Problem to solve: Return, word for word, every line starting at the line with "This screenshot has" and ending at the final line of the entries; skip the pictures.

Input data:
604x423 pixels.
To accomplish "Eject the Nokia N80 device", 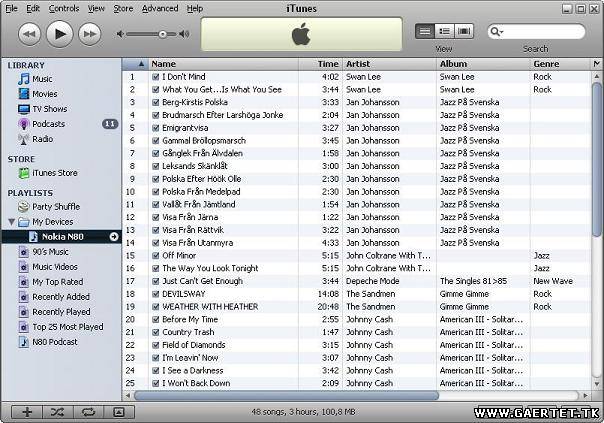I will point(113,237).
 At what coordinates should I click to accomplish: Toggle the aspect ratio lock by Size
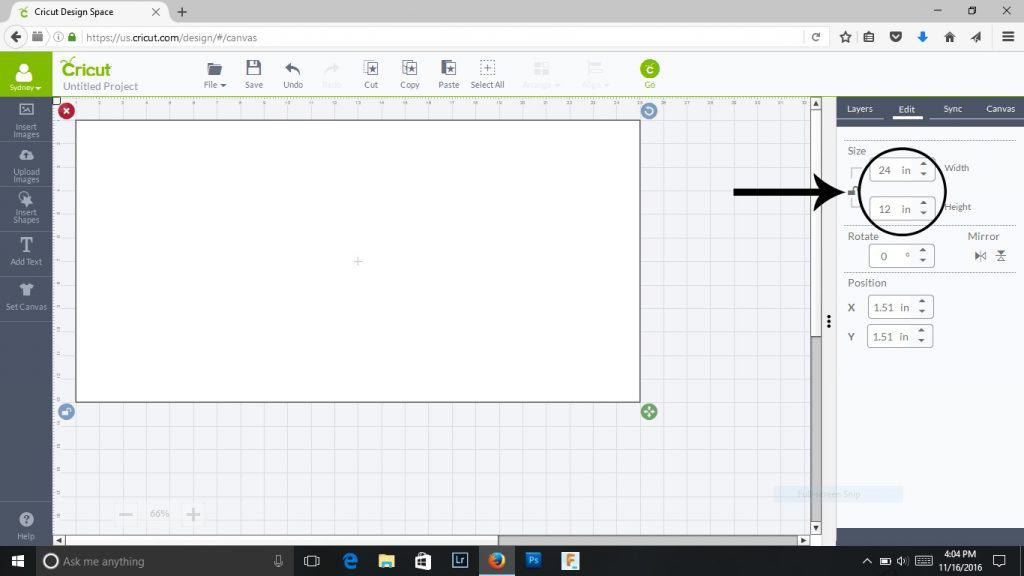852,191
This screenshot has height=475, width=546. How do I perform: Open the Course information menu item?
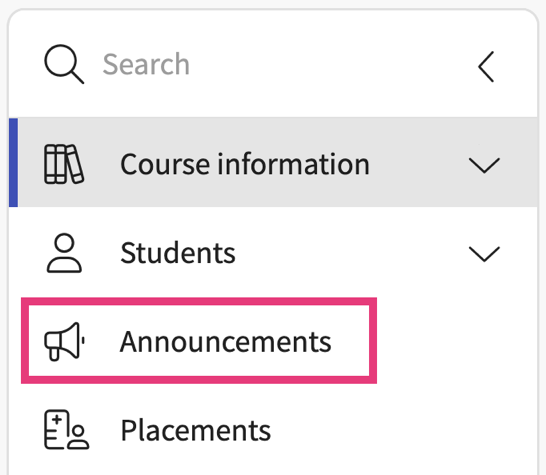[244, 164]
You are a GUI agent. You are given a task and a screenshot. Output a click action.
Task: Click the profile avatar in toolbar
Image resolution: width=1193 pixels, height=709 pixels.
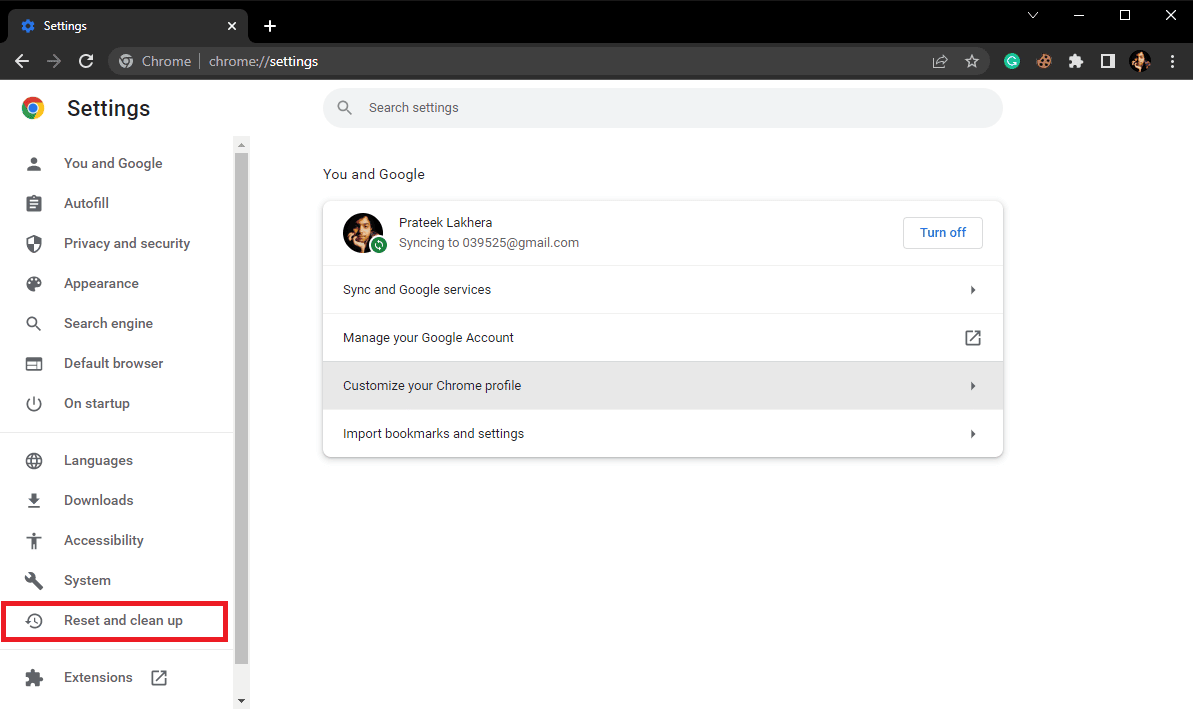click(x=1140, y=61)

Written answer:
This screenshot has height=475, width=546. How do I perform: Open the Course information menu item?
[244, 164]
You are a GUI agent. You are given a task and a screenshot. Output a click action.
Task: Click the profile avatar in toolbar
Image resolution: width=1193 pixels, height=709 pixels.
click(x=1140, y=61)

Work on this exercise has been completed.